The Language Pack
A language pack must consist of the .mo file for a theme or plugin. This may be in the form of a zip (or otherwise compressed) for reasons of transfer speed.
- Should a language pack also consist of the .po file?
- Or: How do you tell language packs apart?
The burning question here is that there needs to be a way to ascertain from the filesystem what version a language pack is. This could be done by md5’ing the .mo file and keeping track of each iteration on WordPress.org. Alternatively, a .po file’s headers can be used, or there will need to be a third file to store metadata.
Alternatively, WordPress keeps track of the whole thing based on what it has downloaded and placed, which means WordPress would be oblivious to any language files installed via the filesystem. Seems less than ideal.
For core, a language pack will actually be a localized partial build. While it takes a cue from the existing partial builds system, it will need to handle core po/mo files and translation changes in the startup WordPress files (i.e. WP_I18N_* in wp-load.php), readme.html, wp-config-sample.php, and anything else in /dist that we still consider valid (such as licencia.txt).
The Theme/Plugin Developer
The plugin developer will internationalize the plugin, including the Text Domain plugin header, and text domains used throughout the code.
- For version 2, we may be able to handle text domains for the plugin developer.
The domain must match the plugin slug. This can be enforced on a pre-commit hook if translation functions are identified.
The WordPress.org User and Translator
The plugin page will list the languages available for the plugin. It will do this by looking for the .po/.mo files in the plugin, and also by cross-referencing GlotPress. The translator will be able to click “Translate this plugin in your language,” which will take them to an instruction and setup page in GlotPress. There are three situations we will need to handle:
- The language does not currently exist in GlotPress. (Propose it on wppolyglots?)
- The plugin does not currently exist in GlotPress. Create it automatically.
- The language set has not been added to the plugin. Create it automatically.
The user will then be able to translate the strings for the plugin. Per the instructions, once translated, it will enter a queue for the language team.
The Language Maintainer
The language maintainer will be able to go to a screen with every plugin currently in the system, sorted by the percentage translated. (This screen will need to be paginated.) When a user hits 100% on a plugin, the language team (Editors in Rosetta) will be emailed to approve the translation set.
- I don’t see a reason why the plugin developer also can’t approve a translation set, which had been occurring before. After all, they have more incentive than the language maintainer.
The WordPress User
The user is given the following prompt on the Dashboard/Updates screen:
Your language files are out of date. [Update]

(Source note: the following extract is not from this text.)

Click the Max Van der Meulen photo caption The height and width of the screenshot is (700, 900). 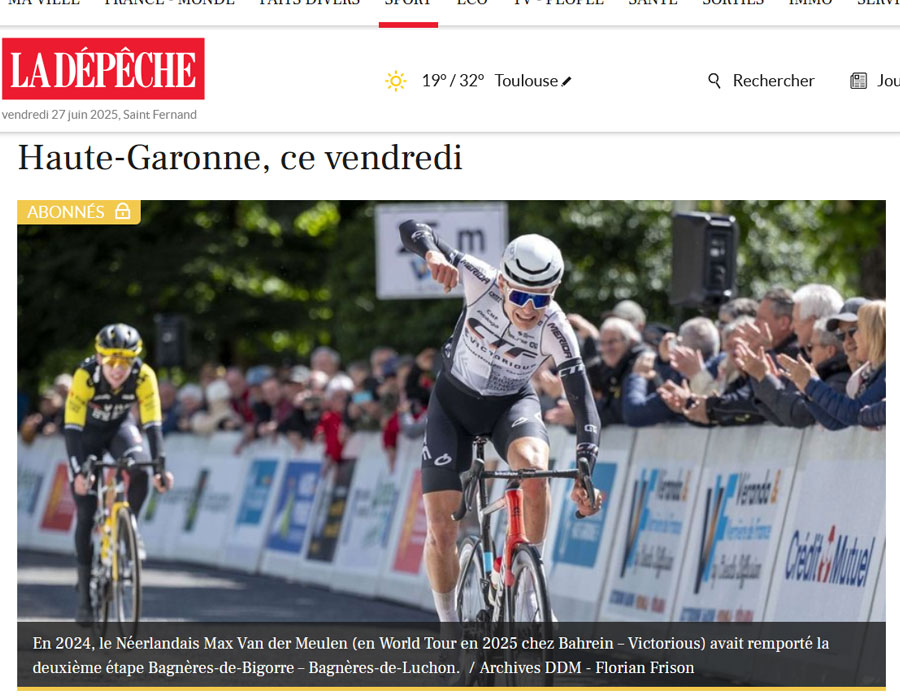click(430, 655)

That’s it. The user will not be given a breakdown. They are simply offered an opportunity to update the language files for their plugins, themes, and core, at once.
On any plugin, theme, or core update, we will also trigger a full update of all language files that are out of date, automatically.
- If wp-content/languages/plugins and wp-content/languages/themes are properly writeable, we could potentially stream individual .mo and .po files directly into place on cron, without needing to ask for FTP credentials. This would be the first step for truly automatic updates.
WordPress Core
The theme, plugin, and core update checks will be updated to also receive translation data. This data will then be parsed and stored in the individual update_* transients. A single function call, get_language_updates(), will then pool the data for core access, to determine if updates are necessary.
The data returned will consist of a URL to the .mo and .po files (for plugins and themes) and a partial build package (for core).
The data sent will consist of the plugin and theme versions, and the revision of the individual language files (ascertained by reading the .po files).
On plugin activation/deactivation, and theme activation, we should keep track of what language packs will need to be loaded. On load, we can then loop through this option and load the textdomains.
WordPress.org API
The WordPress.org API will need to be updated for plugins, themes, and core. GlotPress will be checked to ascertain, for the plugin’s current stable version (ignoring people who have not updated), whether the language files have changed, according to the data passed from core.
If so, the proper data will be served back to core — essentially, an object of plugin slugs, mo/po URLs, version and revision numbers, etc.
- It may be easier to do one language API call (or three language API calls) rather than piggybacking on the core, theme, and plugin calls.
Burning Questions
- How do we support multiple languages, such as a multisite installation?
- What does a plugin or theme language pack actually look like?